Invero, a norma dell’art. 1431 c.c. l’errore può considerarsi riconoscibile allorquando “una persona di normale diligenza avrebbe potuto rilevarlo”. Da ciò ne deriva che, per la disciplina codicistica, la riconoscibilità dell’errore sussiste sulla base di un criterio di normalità che non richiede ulteriori valutazioni delle parti.
Tuttavia, sul punto, una parte della dottrina ha ritenuto opportuno individuare nella condotta della parte non incorsa in errore, quel parametro atto a ricondurre l’errore nell’alveo della riconoscibilità e, dunque, passibile di annullamento qualora tale parte non rispettasse le regole di condotta e buona fede.
Se, dunque, tale teoria sembra voler porre l’accento sulla condotta soggettiva delle parti, un’ulteriore e maggiormente auspicabile dottrina interpretativa, ha ricondotto la riconoscibilità dell’errore in funzione della qualità dello stesso, da valutarsi con criteri prettamente oggettivi. Pertanto, i predetti criteri dovranno essere individuati tramite un’indagine oggettiva e che dovrà essere fatta caso per caso.

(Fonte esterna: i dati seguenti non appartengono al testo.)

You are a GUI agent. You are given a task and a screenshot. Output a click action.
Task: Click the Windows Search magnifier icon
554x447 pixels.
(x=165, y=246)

Sul punto, in perfetta armonia con la teoria oggettiva della riconoscibilità dell’errore ex art. 1431 c.c., si è espresso il Giudice di Pace di Milano, Dott.ssa Canonici Welleda, che con sentenza pubblicata in data 3.02.2017 e diffusa nel circuito dai nostri avvocati Zerbo Riccardo, Mancinelli Marco e Lizzio Giuseppe, ha escluso che l’eccessivo carico di lavoro gravante sull’addetto al controllo della posta elettronica del Comune di Milano costituisse causa di non riconoscibilità dell’errore. Tale esclusione, tradotta in una condanna per il Comune di Milano, deriva proprio dall’approccio oggettivo sulla valutazione della riconoscibilità dell’errore che, nel caso di specie, era facilmente riscontrabile. Conclude il Giudice affermando che la valutazione sui presupposti della riconoscibilità dell’errore non può trovare fondamento e giustificazione nel soggettivo carico di lavoro gravante sull’amministrazione.